Items from a data source

- Opening Delimiter -

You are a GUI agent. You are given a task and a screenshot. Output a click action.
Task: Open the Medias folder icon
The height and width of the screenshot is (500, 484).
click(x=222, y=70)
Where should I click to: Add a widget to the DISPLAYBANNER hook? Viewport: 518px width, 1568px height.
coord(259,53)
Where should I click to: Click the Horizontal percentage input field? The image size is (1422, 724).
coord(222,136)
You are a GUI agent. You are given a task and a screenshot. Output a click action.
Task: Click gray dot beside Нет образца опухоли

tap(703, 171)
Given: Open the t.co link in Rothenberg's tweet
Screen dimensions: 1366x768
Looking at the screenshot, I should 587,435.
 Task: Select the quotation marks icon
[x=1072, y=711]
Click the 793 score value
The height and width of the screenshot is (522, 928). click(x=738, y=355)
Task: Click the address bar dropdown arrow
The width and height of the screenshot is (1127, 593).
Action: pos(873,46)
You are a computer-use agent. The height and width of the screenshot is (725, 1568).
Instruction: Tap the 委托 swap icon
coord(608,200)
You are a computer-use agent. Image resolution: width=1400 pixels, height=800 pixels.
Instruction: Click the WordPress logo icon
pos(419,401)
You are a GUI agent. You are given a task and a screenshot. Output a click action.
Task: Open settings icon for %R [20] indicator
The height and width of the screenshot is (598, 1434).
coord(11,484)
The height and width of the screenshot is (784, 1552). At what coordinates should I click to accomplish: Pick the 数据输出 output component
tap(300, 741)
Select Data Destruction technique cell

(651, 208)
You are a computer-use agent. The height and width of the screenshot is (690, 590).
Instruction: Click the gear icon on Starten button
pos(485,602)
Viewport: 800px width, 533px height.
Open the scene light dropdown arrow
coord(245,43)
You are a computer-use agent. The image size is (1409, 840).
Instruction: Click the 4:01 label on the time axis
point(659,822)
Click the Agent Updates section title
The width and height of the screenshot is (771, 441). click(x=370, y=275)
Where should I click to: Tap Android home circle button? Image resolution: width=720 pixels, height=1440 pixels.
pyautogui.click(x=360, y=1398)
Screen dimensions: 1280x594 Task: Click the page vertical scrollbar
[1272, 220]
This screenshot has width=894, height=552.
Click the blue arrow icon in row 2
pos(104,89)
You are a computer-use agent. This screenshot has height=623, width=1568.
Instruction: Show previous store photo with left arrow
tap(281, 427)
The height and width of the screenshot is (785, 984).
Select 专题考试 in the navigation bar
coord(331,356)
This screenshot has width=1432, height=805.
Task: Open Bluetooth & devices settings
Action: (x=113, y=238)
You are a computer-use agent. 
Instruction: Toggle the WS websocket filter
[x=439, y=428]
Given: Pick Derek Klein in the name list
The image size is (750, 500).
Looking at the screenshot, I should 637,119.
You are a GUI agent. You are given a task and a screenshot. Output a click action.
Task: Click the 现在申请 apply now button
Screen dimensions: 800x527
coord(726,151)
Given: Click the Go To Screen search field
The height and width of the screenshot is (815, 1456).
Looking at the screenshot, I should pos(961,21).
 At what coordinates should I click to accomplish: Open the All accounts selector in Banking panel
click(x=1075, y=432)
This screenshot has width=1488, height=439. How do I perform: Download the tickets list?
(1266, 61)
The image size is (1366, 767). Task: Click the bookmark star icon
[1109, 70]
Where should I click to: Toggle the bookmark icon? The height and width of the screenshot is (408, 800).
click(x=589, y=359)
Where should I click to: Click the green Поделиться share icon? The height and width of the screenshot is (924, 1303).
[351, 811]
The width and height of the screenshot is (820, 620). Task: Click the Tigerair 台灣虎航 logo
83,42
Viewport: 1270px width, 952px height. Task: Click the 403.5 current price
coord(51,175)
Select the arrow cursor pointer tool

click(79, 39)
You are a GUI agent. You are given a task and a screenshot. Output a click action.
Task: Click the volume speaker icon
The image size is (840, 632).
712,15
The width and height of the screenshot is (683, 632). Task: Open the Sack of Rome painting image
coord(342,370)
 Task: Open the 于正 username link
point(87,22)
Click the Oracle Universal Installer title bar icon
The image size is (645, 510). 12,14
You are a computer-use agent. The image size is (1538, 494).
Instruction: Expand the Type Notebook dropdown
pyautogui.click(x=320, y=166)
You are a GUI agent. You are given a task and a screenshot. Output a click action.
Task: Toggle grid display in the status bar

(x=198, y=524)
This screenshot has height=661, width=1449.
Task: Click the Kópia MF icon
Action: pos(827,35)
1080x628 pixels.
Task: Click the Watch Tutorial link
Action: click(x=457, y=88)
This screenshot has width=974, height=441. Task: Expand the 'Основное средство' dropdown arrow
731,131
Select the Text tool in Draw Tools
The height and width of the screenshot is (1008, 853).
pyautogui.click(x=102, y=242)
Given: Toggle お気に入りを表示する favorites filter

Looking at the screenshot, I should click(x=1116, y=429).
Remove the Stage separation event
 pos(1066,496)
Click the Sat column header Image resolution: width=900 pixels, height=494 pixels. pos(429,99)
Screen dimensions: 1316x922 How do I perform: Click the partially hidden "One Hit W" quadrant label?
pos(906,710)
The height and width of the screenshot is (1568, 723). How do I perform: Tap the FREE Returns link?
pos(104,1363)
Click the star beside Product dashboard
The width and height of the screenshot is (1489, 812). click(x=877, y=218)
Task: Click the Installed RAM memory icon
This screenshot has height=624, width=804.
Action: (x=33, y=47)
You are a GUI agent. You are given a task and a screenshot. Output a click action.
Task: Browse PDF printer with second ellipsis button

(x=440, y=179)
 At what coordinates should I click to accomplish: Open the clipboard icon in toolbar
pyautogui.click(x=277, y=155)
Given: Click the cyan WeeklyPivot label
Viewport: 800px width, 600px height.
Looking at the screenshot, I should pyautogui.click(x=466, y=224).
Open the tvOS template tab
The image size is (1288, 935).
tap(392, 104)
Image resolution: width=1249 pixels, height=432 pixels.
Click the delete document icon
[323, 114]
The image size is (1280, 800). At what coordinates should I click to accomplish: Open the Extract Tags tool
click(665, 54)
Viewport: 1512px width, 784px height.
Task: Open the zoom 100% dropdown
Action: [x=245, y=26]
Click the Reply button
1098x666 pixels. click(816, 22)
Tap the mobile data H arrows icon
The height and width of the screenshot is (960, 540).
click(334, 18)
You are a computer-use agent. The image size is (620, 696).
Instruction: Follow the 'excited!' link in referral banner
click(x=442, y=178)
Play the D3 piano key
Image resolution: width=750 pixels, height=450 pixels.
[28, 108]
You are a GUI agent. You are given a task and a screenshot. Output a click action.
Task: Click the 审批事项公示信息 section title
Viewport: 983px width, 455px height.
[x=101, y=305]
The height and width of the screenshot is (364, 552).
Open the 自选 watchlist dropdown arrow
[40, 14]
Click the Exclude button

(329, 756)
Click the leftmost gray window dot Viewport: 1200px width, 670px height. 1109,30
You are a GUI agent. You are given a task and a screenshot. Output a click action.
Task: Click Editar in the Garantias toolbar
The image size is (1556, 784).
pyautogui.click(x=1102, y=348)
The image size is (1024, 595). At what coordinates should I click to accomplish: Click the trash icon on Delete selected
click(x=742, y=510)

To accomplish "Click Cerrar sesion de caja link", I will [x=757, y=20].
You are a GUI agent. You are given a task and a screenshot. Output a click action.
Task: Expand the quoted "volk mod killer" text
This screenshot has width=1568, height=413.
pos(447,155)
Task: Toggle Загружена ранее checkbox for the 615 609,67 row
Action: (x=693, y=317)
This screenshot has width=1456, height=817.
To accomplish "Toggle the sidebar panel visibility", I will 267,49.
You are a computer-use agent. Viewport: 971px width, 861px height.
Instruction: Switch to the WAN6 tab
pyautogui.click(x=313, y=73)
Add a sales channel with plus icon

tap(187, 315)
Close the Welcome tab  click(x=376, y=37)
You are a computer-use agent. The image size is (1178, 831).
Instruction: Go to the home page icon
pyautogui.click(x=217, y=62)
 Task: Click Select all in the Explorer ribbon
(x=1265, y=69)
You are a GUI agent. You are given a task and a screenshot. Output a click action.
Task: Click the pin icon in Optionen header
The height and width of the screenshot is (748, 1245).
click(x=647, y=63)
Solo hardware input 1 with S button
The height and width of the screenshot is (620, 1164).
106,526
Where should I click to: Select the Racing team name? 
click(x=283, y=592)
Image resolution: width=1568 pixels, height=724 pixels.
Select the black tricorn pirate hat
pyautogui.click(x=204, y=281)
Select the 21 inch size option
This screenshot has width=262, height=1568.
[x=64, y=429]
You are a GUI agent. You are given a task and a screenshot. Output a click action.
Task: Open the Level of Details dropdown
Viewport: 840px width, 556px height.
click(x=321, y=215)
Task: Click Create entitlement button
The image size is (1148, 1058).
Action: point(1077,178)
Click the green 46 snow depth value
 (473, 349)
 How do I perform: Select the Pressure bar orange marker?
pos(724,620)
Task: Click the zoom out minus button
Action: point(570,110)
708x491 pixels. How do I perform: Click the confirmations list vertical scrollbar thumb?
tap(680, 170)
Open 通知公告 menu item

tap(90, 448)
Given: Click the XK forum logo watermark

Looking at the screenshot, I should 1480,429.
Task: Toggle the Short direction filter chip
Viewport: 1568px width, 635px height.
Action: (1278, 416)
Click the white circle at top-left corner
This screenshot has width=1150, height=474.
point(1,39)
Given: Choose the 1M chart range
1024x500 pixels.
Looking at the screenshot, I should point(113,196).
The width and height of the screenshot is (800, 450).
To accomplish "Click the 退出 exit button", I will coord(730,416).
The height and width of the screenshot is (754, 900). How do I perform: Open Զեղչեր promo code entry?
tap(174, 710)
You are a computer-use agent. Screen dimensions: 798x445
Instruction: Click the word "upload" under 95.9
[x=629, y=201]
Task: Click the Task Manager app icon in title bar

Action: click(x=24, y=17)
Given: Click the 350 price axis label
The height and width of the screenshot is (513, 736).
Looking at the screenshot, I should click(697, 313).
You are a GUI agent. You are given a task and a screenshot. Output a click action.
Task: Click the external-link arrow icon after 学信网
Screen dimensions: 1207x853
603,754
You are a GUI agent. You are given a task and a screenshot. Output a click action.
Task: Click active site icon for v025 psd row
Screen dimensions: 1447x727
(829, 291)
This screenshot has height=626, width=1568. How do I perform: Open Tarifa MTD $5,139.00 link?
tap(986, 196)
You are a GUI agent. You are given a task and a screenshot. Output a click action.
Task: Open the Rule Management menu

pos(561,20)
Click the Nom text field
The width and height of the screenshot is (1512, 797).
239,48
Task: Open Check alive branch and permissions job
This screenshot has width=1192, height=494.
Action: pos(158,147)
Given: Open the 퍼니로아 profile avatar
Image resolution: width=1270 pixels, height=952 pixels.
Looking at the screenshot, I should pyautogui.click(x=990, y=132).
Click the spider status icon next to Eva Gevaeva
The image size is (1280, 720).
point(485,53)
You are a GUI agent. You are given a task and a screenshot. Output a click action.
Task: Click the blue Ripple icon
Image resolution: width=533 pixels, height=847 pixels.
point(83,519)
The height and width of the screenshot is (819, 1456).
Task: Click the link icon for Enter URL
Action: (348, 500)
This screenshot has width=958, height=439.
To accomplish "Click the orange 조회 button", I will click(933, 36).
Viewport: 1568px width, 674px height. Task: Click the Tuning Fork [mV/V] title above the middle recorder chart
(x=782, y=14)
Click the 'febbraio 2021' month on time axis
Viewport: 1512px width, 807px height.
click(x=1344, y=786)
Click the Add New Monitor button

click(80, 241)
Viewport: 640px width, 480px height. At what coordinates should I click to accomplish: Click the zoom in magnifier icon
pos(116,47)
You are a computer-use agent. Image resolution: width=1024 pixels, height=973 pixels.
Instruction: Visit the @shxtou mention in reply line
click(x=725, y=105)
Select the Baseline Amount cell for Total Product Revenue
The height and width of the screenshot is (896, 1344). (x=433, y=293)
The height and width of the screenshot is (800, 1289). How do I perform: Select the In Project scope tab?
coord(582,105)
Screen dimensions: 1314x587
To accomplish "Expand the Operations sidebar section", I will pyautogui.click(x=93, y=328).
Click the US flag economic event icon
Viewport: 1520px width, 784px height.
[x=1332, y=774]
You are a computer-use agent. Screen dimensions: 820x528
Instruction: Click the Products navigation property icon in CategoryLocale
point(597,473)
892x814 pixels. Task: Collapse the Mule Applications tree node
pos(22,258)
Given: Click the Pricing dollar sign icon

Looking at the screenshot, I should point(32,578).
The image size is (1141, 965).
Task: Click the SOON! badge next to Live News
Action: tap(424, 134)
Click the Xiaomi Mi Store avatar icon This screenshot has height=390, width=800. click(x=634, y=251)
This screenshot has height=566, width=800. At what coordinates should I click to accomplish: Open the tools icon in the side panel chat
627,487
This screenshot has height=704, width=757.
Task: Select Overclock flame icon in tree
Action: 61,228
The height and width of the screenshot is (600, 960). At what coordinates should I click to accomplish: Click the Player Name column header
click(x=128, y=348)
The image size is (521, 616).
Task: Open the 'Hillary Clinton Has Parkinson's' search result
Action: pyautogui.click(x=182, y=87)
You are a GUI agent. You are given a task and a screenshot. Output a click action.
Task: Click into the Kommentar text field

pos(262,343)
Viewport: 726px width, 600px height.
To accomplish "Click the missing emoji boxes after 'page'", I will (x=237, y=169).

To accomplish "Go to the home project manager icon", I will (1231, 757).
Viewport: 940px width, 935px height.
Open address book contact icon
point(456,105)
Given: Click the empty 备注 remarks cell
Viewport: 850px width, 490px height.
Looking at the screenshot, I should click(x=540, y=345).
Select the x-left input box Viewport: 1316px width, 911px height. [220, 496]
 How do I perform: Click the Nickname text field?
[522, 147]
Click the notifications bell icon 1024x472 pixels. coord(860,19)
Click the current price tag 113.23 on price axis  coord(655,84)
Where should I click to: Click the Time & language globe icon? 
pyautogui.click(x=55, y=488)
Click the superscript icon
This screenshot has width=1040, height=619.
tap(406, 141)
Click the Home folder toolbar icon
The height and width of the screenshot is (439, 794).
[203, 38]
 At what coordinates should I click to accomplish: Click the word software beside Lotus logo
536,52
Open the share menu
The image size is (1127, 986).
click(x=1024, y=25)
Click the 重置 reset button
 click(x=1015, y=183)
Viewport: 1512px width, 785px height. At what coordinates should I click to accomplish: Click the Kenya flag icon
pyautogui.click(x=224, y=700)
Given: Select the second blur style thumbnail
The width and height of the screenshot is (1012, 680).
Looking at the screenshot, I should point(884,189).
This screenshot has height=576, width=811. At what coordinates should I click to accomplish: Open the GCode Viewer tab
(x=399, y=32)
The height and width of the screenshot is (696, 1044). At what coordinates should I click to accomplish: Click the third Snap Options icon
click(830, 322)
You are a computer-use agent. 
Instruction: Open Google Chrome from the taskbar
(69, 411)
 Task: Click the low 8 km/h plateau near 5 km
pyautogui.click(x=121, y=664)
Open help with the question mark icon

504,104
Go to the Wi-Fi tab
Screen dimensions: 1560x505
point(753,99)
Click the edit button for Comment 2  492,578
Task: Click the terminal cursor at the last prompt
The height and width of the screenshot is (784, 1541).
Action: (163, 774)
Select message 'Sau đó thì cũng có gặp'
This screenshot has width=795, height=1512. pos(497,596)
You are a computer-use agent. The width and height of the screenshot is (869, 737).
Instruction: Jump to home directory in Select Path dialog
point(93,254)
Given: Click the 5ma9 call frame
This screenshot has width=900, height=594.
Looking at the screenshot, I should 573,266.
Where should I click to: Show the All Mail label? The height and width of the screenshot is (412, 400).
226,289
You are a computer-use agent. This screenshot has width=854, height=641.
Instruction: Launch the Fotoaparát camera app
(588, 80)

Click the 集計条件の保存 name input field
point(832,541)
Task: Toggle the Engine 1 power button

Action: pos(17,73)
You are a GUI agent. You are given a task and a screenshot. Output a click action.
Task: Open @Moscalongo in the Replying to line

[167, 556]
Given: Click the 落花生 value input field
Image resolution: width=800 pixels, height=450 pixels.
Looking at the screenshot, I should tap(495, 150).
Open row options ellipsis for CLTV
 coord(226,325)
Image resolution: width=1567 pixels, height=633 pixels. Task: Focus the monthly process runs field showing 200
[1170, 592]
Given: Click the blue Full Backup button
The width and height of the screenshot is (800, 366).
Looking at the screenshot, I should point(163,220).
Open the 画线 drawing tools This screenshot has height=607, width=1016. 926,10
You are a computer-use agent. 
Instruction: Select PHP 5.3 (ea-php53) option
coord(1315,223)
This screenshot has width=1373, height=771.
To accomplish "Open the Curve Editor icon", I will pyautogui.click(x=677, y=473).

- Closing Delimiter -

Given the records above, return exactly the lines starting at the line containing "Instruction: Switch to the WAN6 tab" and ending at the line containing "Task: Click the pin icon in Optionen header", including both.

= The answer =
Instruction: Switch to the WAN6 tab
pyautogui.click(x=313, y=73)
Add a sales channel with plus icon

tap(187, 315)
Close the Welcome tab  click(x=376, y=37)
You are a computer-use agent. The image size is (1178, 831).
Instruction: Go to the home page icon
pyautogui.click(x=217, y=62)
 Task: Click Select all in the Explorer ribbon
(x=1265, y=69)
You are a GUI agent. You are given a task and a screenshot. Output a click action.
Task: Click the pin icon in Optionen header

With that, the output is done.